-- What you have to do --
Reproduce exactly the first line of the material below and every line after it, ending with the line that contains "You are a computer-use". No pictures should be copied.

-- Information shown --
━━━━━━━━━━━━━━━━━━━━

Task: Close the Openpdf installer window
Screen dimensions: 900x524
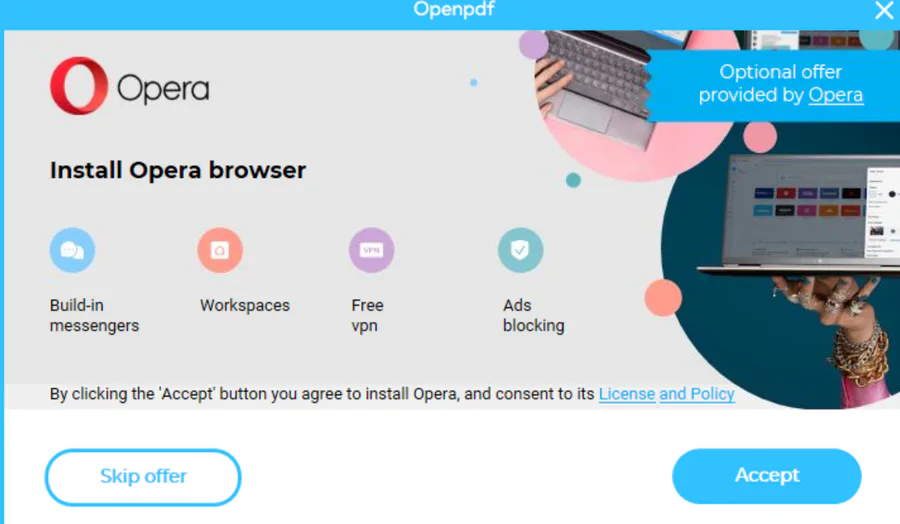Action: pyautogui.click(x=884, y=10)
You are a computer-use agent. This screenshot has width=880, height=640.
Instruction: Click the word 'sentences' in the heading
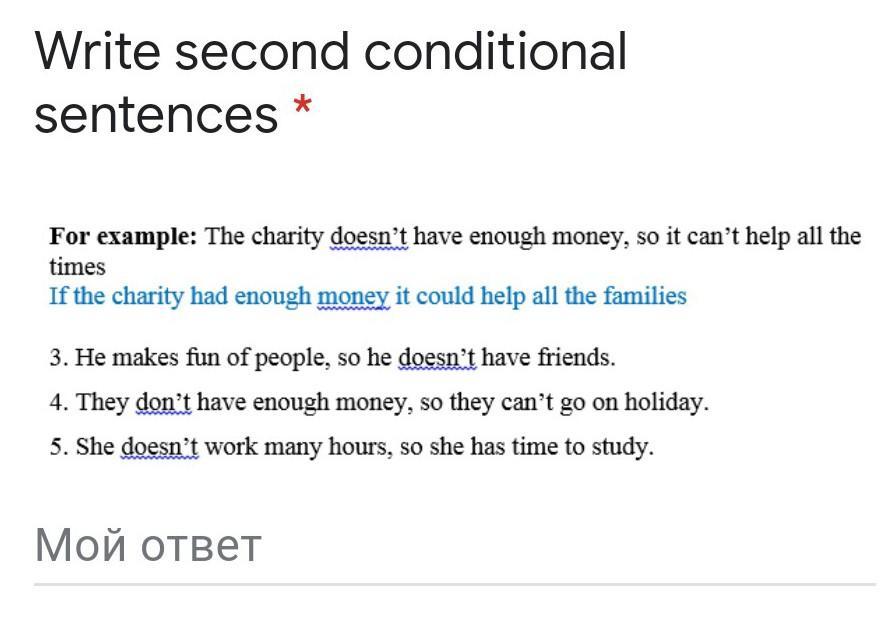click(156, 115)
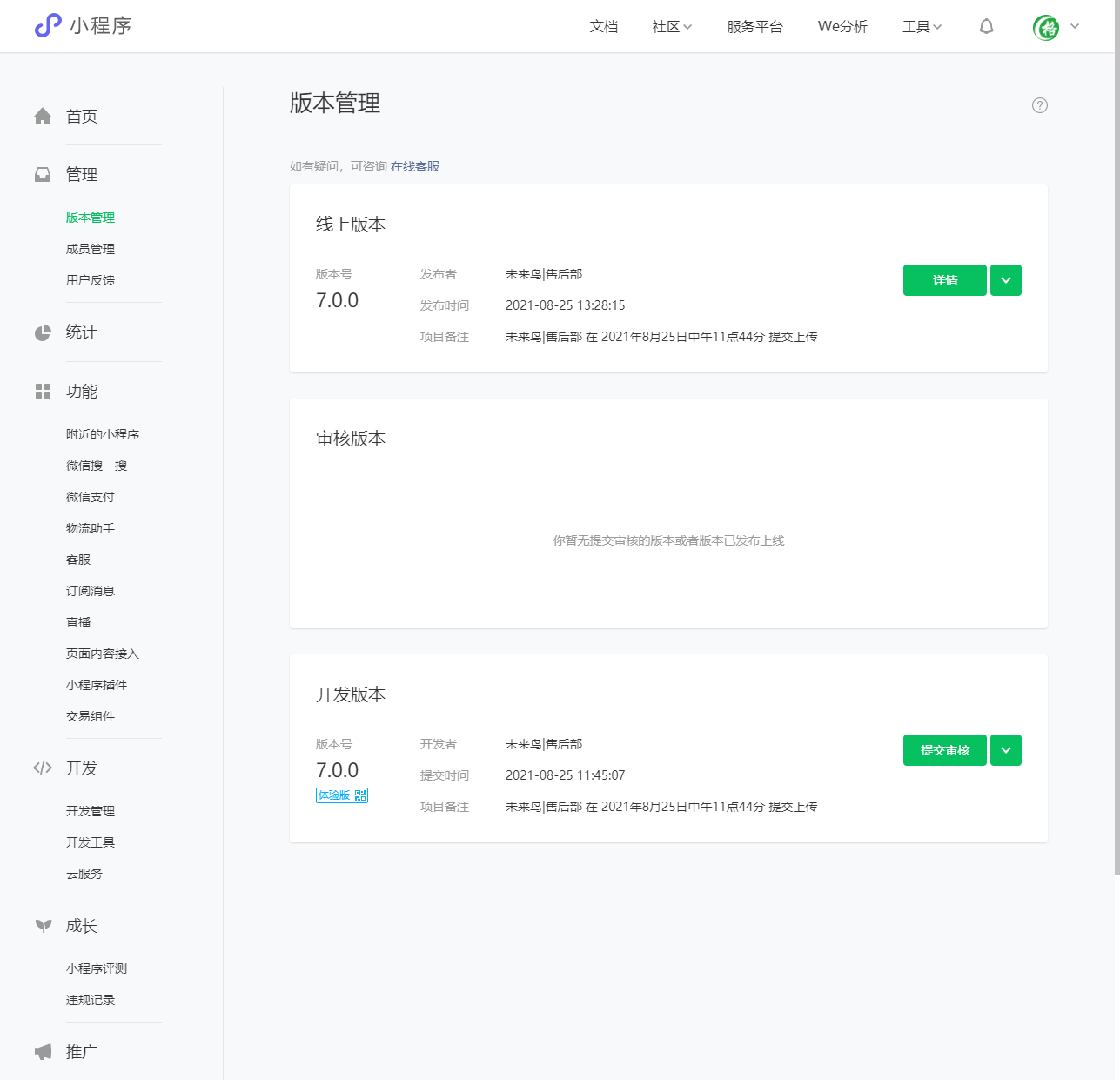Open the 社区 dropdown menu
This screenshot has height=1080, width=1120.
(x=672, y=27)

━━━━━━━━━━━━━━━━━━━━

-- Response --
Task: Close the Openpdf installer window
Screen dimensions: 900x524
Action: pyautogui.click(x=884, y=10)
You are a computer-use agent. This screenshot has width=880, height=640.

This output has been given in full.